The way RangeFacetProcessor deals with FacetRangeOther seems really confusing 
and sketchy.  It took me a while to understand why those Exceptions were "safe 
to ignore"

Rather then rely on "expected exceptions" when looping over the List of 
FacetRanges, wouldn't the code be alot easier to understand if we changed 
FacetRange to look something like...

{code}
/** null if this range doesn't corrispond to an {@link FacetRangeOther} */
public final FacetRange other;
// ...other existing vars...
private FacetRange(FacetRangeOther other, String name, ...) {
  ...
}
public FacetRange(String name,...) {
  this(null, name, ...);
}
public FacetRange(FacetRangeOther other, ...) {
  this(other, other.name, ...);
}
{code}

...And then simplified the response building RangeFacetProcessor to look 
something like...

{code}
final NamedList<Object> res = new SimpleOrderedMap<>();
final NamedList<Integer> counts = new NamedList<>();
res.add("counts", counts); // built up below

// explicitly return the gap.  compute this early so we are more
// likely to catch parse errors before attempting math
res.add("gap", rfr.getGapObj());

// explicitly return the start and end so all the counts
// (including before/after/between) are meaningful - even if mincount
// has removed the neighboring ranges
res.add("start", rfr.getStartObj());
res.add("end", rfr.getEndObj());

for (RangeFacetRequest.FacetRange range : rfr.getFacetRanges()) {
  final int count = rangeCount(rfr, range);
  if (null == range.getFacetRangeOther()) {
    // normal range, added to count depending on mincount conditions...
    if (count >= rfr.getMinCount()) {
      counts.add(range.name, count);
    }
  } else {
    // special 'other' count, added to higher level res
    res.add(range.name, count);
  }
}

return res;
{code}

?

If I'm missing something, and there's a reason the current dual loops over all 
FacetRanges w/exception checking is better for some reason, then at a bare 
minimum those empty catch blocks need to make it a lot more clear why they are 
there and why the exceptions are there.

----

{code}
    // TODO: slight optimization would prevent double-parsing of any localParams
    Query qobj = QParser.getParser(parsed.facetValue, null, req).getQuery();
{code}

I added a nocommit here to ensure we don't forget to file a jira to track this.

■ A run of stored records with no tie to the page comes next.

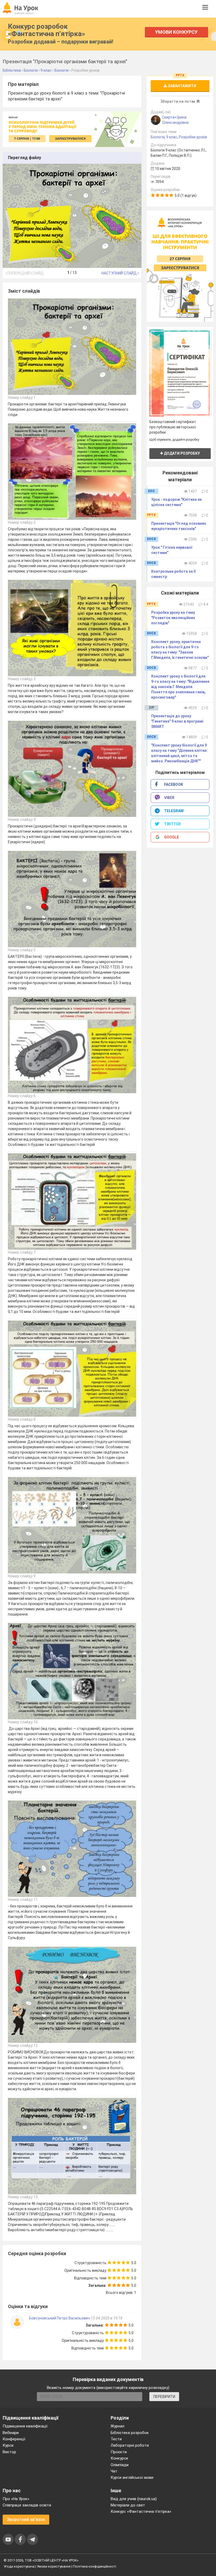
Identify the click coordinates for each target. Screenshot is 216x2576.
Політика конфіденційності (94, 2566)
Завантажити (181, 86)
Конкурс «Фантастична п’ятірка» (141, 2511)
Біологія (158, 137)
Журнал (117, 2426)
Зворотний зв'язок (26, 2519)
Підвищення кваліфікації (25, 2426)
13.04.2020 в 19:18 (106, 2318)
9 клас (171, 137)
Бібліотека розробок (130, 2432)
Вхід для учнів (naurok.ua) (134, 2498)
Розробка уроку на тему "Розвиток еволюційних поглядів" (173, 617)
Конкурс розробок (46, 30)
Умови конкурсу (176, 32)
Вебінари (11, 2432)
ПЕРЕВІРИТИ (164, 2397)
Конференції (14, 2439)
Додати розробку (181, 453)
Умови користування (54, 2566)
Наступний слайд (119, 273)
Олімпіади (120, 2464)
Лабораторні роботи (130, 2445)
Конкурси (119, 2458)
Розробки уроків (193, 137)
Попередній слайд (25, 273)
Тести (116, 2439)
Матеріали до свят (128, 2505)
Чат (114, 2471)
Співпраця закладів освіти (27, 2505)
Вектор (9, 2452)
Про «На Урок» (16, 2498)
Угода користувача (19, 2566)
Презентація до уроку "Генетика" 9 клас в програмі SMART (177, 721)
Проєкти (119, 2452)
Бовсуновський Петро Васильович (59, 2318)
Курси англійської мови (132, 2477)
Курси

It's not just an issue of localparams, but also the parsing & construction of 
the Query object -- doing that once per request (just like the way you've 
changed the range faceting to do all the bucket calculation once) could give us 
some serious performance savings when facet.query params are hung of of many 
and/or large pivot trees.  (should just mean a pretty trivial new subclass of 
FacetBase that also has a {{public Query getQuery()}} accessor)

----

RangeFacetRequest implementation weirdness...

* It's really weird that none of the public accessor methods (getStart, getEnd, 
getGap, getGapObj, etc...) have any javadocs, even though many of the protected 
variables they return _do_ have jdocs (and the info in those jdocs seems pretty 
important to the method callers -- like the distinction betwen end vs endObj).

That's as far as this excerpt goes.